"Nona, sepertinya Nyonya Syina sudah tidak punya banyak waktu lagi. Jadi mungkin itu sebabnya, dia langsung mengatakan itu kepada kita."
Elisha mengangguk kecil sembari menatap Don. Gadis itu memutar-mutar penanya dengan wajah berpikir. "Sudah 5 hari saya mengulur waktu dan nenek itu belum menyerah juga," kata Elisha dengan selipan kekaguman.
Don mengangguk setuju. "Tidakkah Nyonya Syina waspada? Walau dalam keadaan seperti itu, harusnya ia tidak perlu gegabah. Bagaimana kalau Anda ternyata orang jahat? Mengapa dia tidak berpikir sejauh itu."
Bukan hanya Don, Elisha juga tak habis pikir dengan wanita yang sudah tua itu. Tapi, itu cukup dimaklumi mengingat Syina sedang dalam keadaan kalut.
"Apakah Anda akan mengulur waktu lagi?"
Elisha menggeleng. "Akan menyusahkan kalau nenek itu merubah pikirannya. Saya pikir, ini sudah cukup untuk bermain-main," jawab Elisha, lalu gadis itu merenggangkan otot lehernya yang kaku.
"Kapan Anda akan bergerak?"
"Secepatnya."
Setelah itu, Elisha terdiam dan Don undur diri. Sejenak, Elisha kembali berpikir, apa yang akan ia lakukan setelah ini?
Tiba-tiba saja nama Erika terlintas dibenaknya. Elisha tidak tahu apa, tetapi ia ingin sekali bertanya sesuatu kepada Erika.
Elisha lalu melirik jam dinding. Sudah pukul 6 sore, dan ia rasa Erika pastinya ada di rumah. Tanpa berpikir lagi, Elisha mengambil kunci mobil dan memakai cardigan.
"Mau kemana, Elle?" tanya Erick yang sedang makan cemilan setelah melakukan pendisiplinan pelayan.
Dari tangga, Elisha melirik sang kakak dengan wajah datar. "Gue mau nemuin Ny. Erika."
"Gila lo?"
Elisha menggeleng lalu berjalan kearah pintu. "Lo kali yang gila. Nyuruh pelayan ngulang-ngulang masak dan banyak makanan yang terbuang," sinis Elisha dengan wajah datar.
"Yakali!" bantah Erick terkekeh. Lelaki itu lalu menyembunyikan beberapa mangkuk makanan yang sama.
"Anggaran dapur setiap bulan naik. Gue pengangguran, Erick!
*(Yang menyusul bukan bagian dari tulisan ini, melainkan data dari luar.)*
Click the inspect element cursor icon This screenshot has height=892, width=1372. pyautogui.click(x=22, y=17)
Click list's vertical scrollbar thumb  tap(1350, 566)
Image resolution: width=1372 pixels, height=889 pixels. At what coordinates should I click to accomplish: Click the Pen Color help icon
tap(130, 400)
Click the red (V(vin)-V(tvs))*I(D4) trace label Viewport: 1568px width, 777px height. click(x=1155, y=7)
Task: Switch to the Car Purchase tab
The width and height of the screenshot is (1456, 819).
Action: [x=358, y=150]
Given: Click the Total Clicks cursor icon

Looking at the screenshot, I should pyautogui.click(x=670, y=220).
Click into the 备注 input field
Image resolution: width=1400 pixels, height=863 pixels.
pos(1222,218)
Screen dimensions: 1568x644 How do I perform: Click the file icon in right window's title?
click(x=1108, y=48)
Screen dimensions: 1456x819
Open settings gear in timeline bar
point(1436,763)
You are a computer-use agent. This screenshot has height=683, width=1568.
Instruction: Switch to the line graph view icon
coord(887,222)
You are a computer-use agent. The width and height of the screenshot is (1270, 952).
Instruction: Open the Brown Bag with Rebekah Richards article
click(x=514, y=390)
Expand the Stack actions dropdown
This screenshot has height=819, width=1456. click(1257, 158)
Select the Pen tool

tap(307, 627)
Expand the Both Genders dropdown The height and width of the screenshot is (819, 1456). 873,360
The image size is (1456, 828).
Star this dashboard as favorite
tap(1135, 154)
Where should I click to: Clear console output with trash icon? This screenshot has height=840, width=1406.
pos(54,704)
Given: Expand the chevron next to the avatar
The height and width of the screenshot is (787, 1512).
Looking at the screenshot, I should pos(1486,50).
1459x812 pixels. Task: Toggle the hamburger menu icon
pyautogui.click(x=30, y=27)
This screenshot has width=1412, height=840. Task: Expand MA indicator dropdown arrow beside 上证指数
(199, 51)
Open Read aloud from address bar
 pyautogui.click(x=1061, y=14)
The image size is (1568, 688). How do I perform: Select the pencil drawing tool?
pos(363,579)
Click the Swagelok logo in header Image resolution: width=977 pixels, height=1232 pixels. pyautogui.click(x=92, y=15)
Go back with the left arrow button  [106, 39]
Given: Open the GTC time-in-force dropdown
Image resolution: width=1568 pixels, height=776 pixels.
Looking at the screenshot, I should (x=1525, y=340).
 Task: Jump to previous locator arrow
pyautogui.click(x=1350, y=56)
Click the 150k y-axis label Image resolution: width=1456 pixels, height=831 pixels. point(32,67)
Lo kira gue punya banyak duit?"
Mendengar itu, Erick mencebikan bibirnya dan cemberut. "Guna nama William sama Alexander itu apa sih? Gitu aja repot!"
"Gini-gini gue masih inget buat nggak makan duit haram Alexander!" jawab Elisha lalu gadis itu pergi menuju kediaman utama.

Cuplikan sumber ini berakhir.